> [DATA EXTRACTS]:
----------------------------------------

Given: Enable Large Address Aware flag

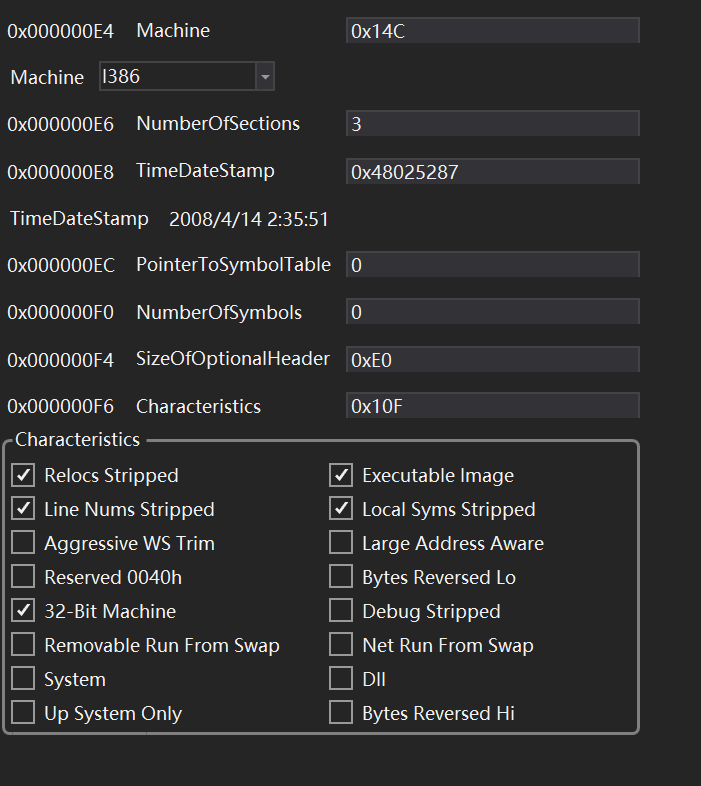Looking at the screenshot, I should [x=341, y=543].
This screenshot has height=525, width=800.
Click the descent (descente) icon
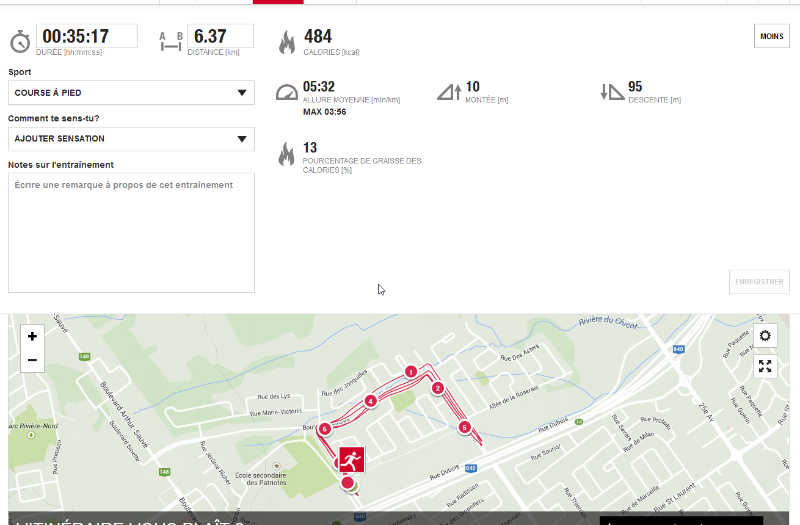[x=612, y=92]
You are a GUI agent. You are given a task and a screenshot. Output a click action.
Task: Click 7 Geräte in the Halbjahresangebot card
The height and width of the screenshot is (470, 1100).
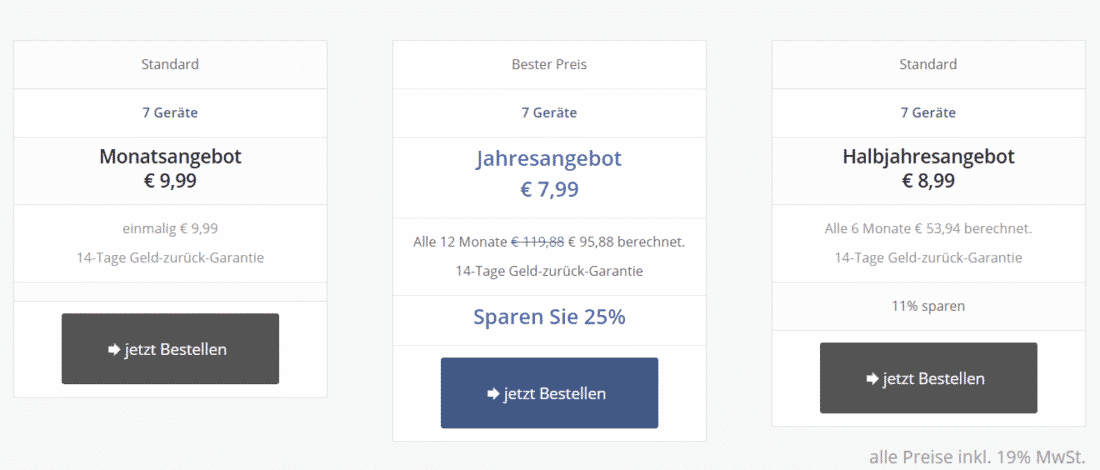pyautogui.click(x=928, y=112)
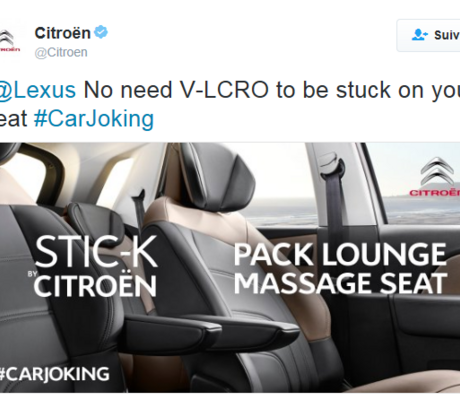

----------------------------------------

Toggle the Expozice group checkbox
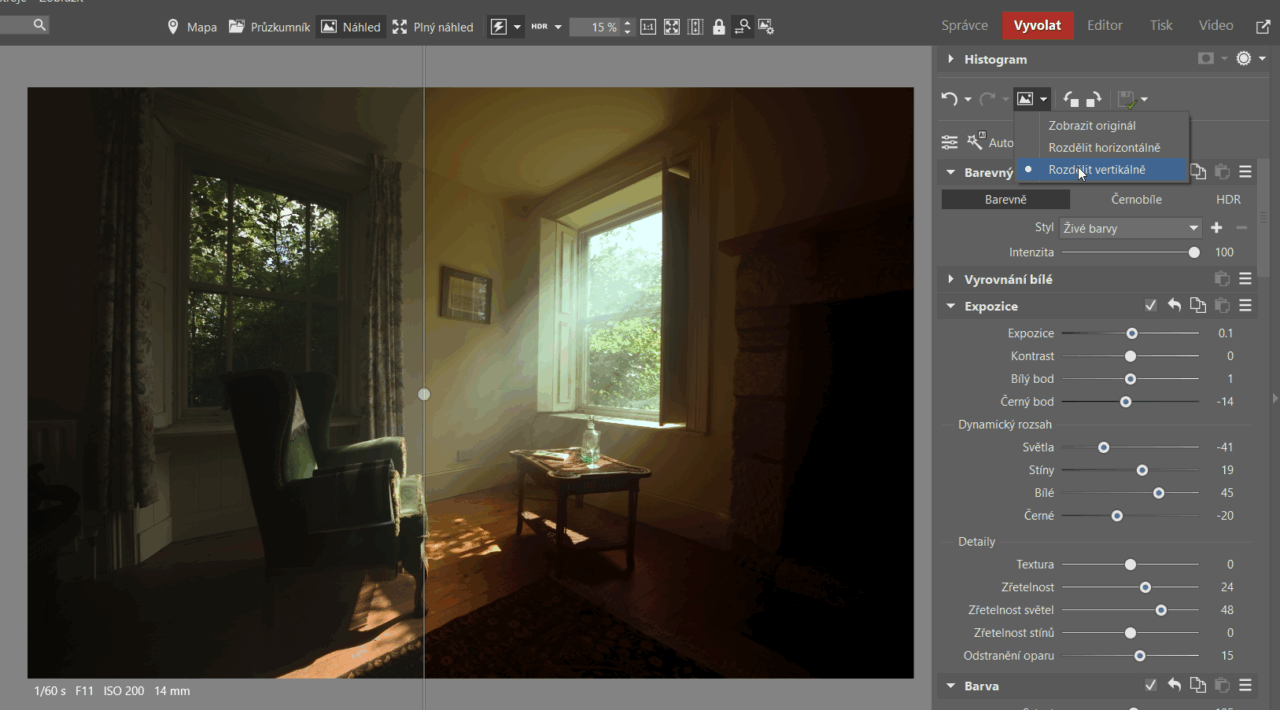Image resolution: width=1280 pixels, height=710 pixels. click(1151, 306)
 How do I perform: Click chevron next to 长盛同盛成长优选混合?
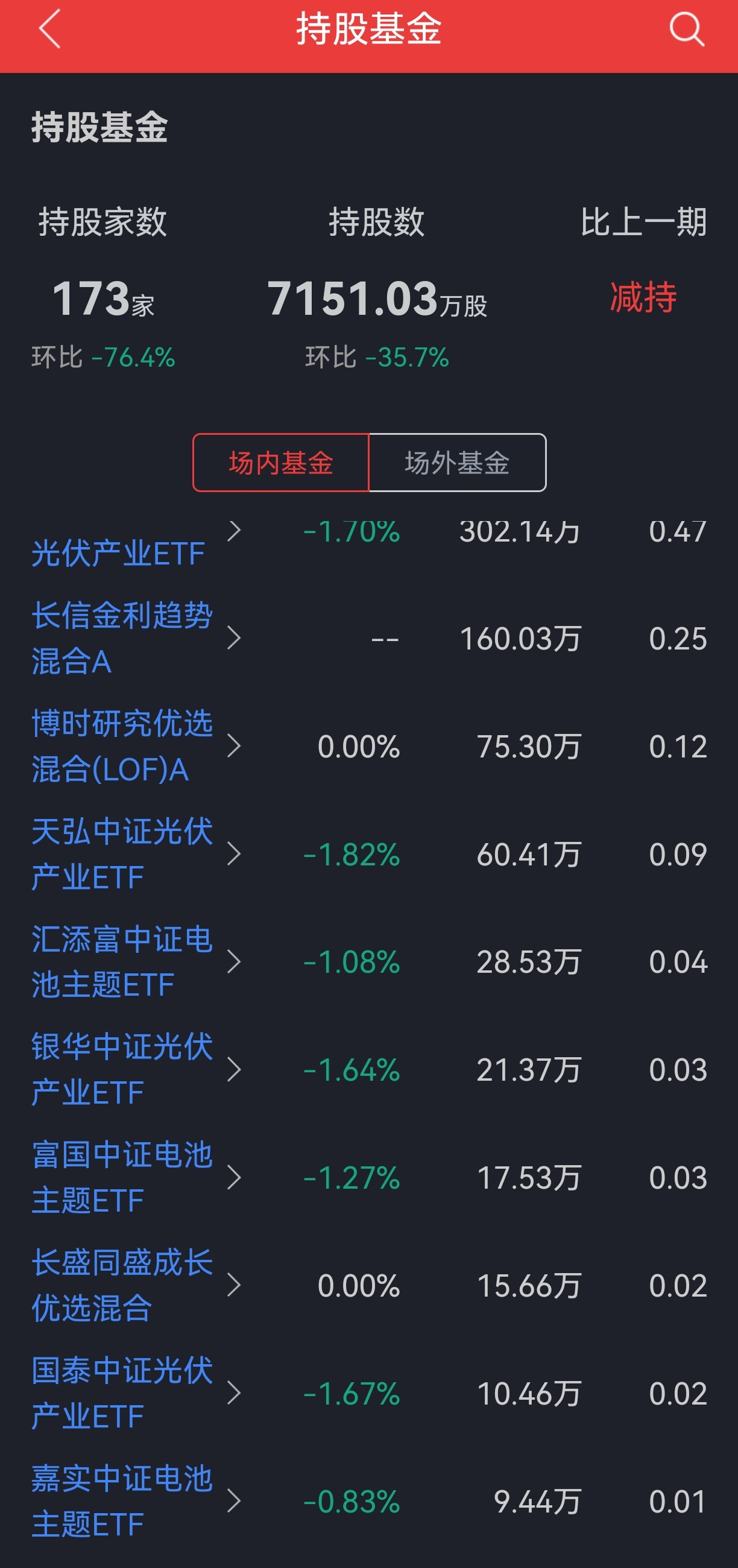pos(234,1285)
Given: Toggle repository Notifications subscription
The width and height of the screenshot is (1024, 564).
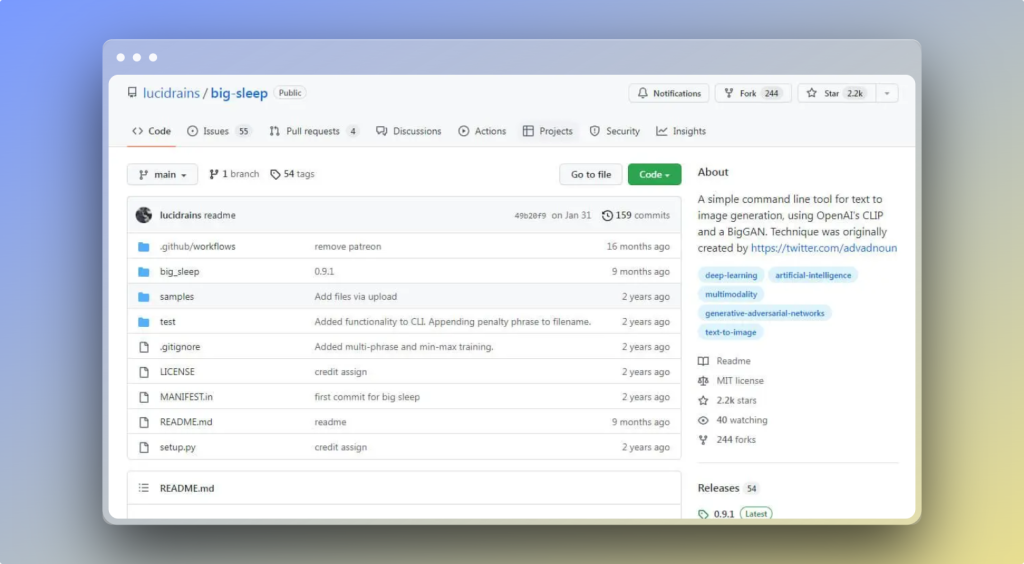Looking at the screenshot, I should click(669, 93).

----------------------------------------

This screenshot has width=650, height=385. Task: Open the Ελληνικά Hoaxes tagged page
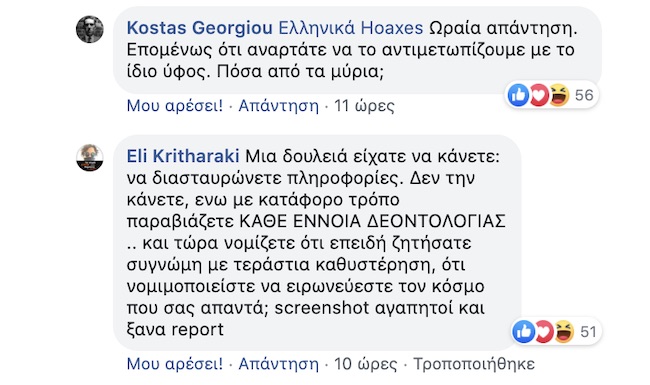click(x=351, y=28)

----------------------------------------

> [PROBLEM]:
Above are the records; restate exactly the lines from the one containing "Toggle the Expozice group checkbox" through the one containing "Given: Toggle repository", keeping pictures out.

> [EXERCISE ANSWER]:
Toggle the Expozice group checkbox
Image resolution: width=1280 pixels, height=710 pixels. click(1151, 306)
 How do I perform: Click chevron next to 长盛同盛成长优选混合?
pos(234,1285)
Given: Toggle repository Notifications subscription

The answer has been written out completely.